O anda aklıma geldiği gibi bir paylaşım yaptım sosyal medya hesabımdan…
Gelişine…
Bir de ayakta dimdik fotoğrafımı koydum başına…
Bir taraftan meydan okurken, diğer taraftan da kalan günleri sayar gibi….
“Hey gidi goca dünya. Kime galdı ki bana gala. Akşaaaam olunca gurardım çilingir sofrasını, Cahit gibi... Ay'a bakardım, gönlümde nur, yüzümü aydınlatan ay. Al getir meyhaneci o nur'u o ay'ı desem de sen dur orada. Çünkü vakit tamam olmaya ne kaldı ki?”
Dedim…
Yazıya başladığımda baktım, iyi yüzün üzerinde beğeni, 78 de yorum…
Farklı farklı da olsa yorumlar, gönkümü okşasa da, bana özet olarak yansıyan “Haddini bil, otur ıturduğun yerde, kuracaksan kur çilingir sofrasını bu yaştan sonra kura biliyorsan, sıranı bekle” der gibiydiler…
Çok değerli bir kardeşim ise, kendi sosyal hesabından bir söz paylaşmış.
Der ki; “Öyle bir yaş ki, seni öldürmeye gelen sende dirilsin” diyor…
Taşı atıp da başımı da altına tuttuğum günlerde amacım, birkaç kere de yazdığım gibi, 100 yaşını geçmek idi umudum.
Ulaşır mıyım?
Doktorlarım, “Bize göre varırsın da yukardaki -Rabbim- ne der ona karışamayız ki!...
Doğru…
O’nun kararına uymayan ferah bulmuş mu ki şimdiye kadar!...
O zaman haddimizi bileceğiz ve emaneti sahibine teslim edene dek, gerekli özeni göstereceğiz.
Kurmaksa çilingir sofrasını kuracağız…
Seyretmekse Ay’ı yıldızların arasında, şükürler içinde seyredeceğiz…
Herkezin elinde bir telefon, çıkmaz olayıdı.
Dost yüzü göremez olduk o günden bu yana.
Bırak dost yüzü görmeyi, kısa sözlerle hal hatır sormalar, sesleri bile yok…
Tamam, Rabbimiz karşısında haddimizi bilelim de, hakkımız olanı da istemeyelim mi?
Haddimi bildim, hakkımı verin bana…
Ay da sizin olsun Nur’u da…
Yunus Emre’nin bir dizisinde dediği gibi…
“Bana seni gerek seni…”
XXX
Aslında bugün siyaset boyutuna girmek istemedim…
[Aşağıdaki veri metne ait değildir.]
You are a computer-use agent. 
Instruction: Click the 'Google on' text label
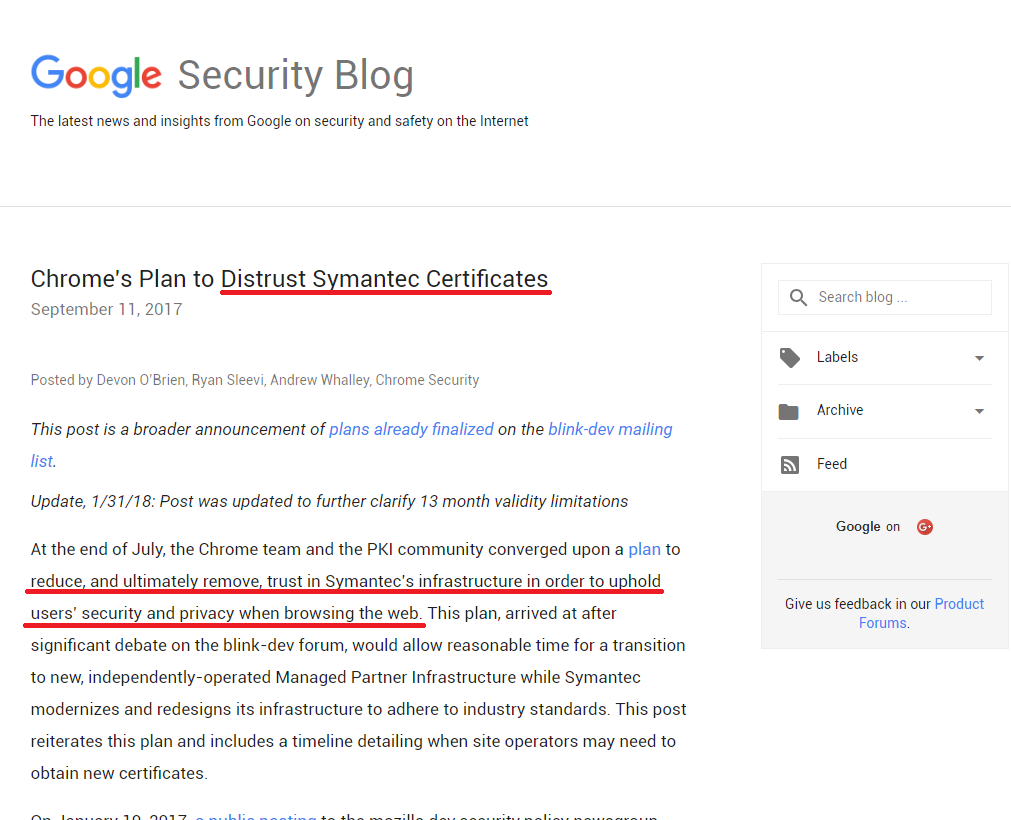point(867,527)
Ne var ki dürtüyorlar, gaz veriyorlar, biz de gaza mı geliyoruz ki?
Önceki yazımda “Muhalefetin görevi nedir?” diye sormuş, bana göre cevabını da vermiştim.
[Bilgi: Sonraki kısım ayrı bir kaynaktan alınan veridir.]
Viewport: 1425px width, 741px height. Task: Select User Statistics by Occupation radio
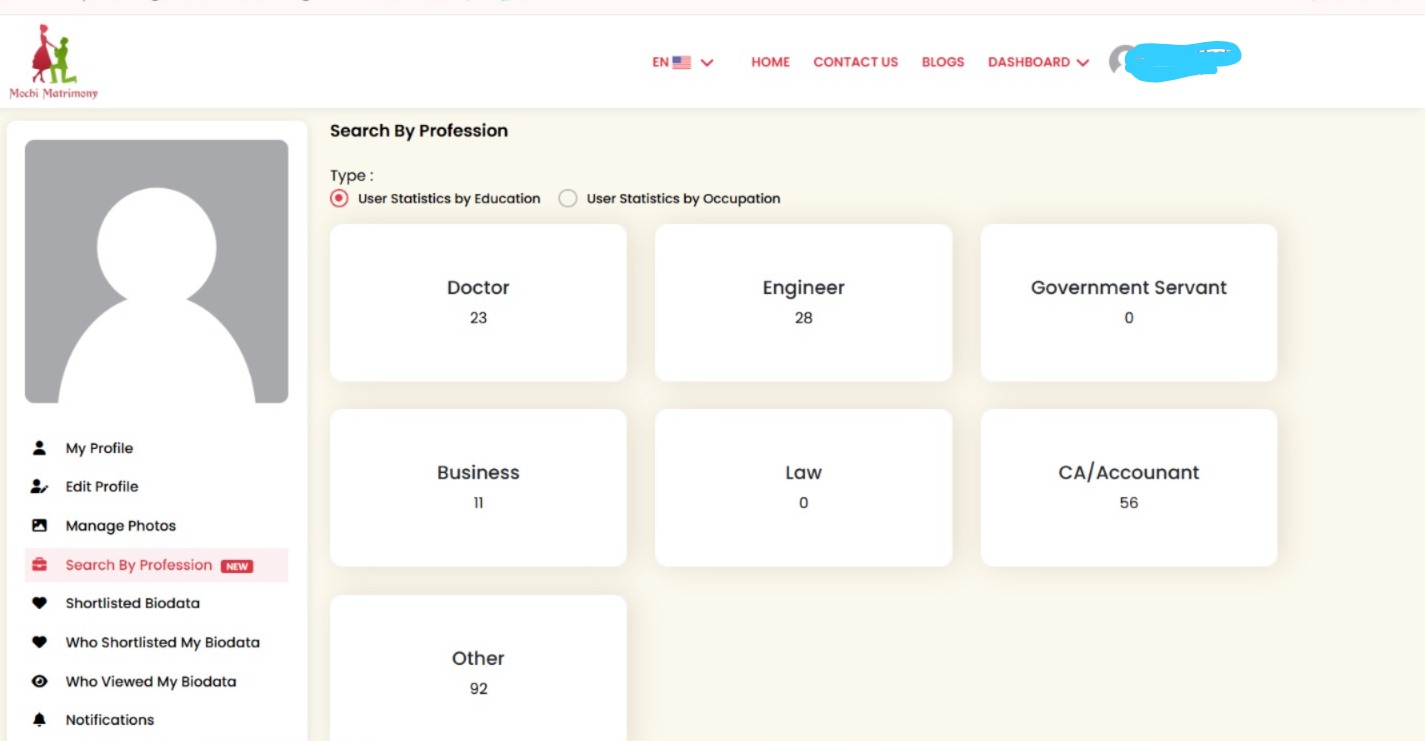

Mahallenin gıranları duruyır mu ki, İfakat halanın ineğinin peşine düşer gibi, bizi de gaza getirmeye çalışıyorlar.
Aklı başında, koltuk sevdasınıa düşmemiş, gerçekten millet yararına siyaset yapacakların, kullanacakları o kadar çok yol var ki, o olmazsa öteki, öteki de olmazsa bir sonraki.
Diyeceksiniz ki “Akıl verme…”
Akıl veren kim ki?
Siz şimdiye kadar düşünenlerin düşüncelerini, siyasetçiye ulaştırabilmiş kaç kişi gördünüz?
Siz, gönül verdiğiniz, oy verdiğiniz siyasi partinin hangi yöneticisne “Vatandaş” sıfatınız ile ulaşıp da onları “Gel hele ne düşündüğünü anlat” diyenini gördünü mü?
Örneğin CHP Milletvekili çiçeği burnunda Aşkın Genç…
Kaç günden bu yana yazıyoruz, aradı mı?
MHP Milletvekilimiz Baki Ersoy mesela…
Geçen dönem bir kez görüştük, bir daha tık yok…
Hulusi Akar mı?
Dokuz tekbir ile iki rekat namaz kılmadan yanına yaklaşın da görelim bakalım…
Hadiii…
Deneyin…
Bu konularda da haddimizi biliriz de ya hakkımızı kimden isteyeceğiz?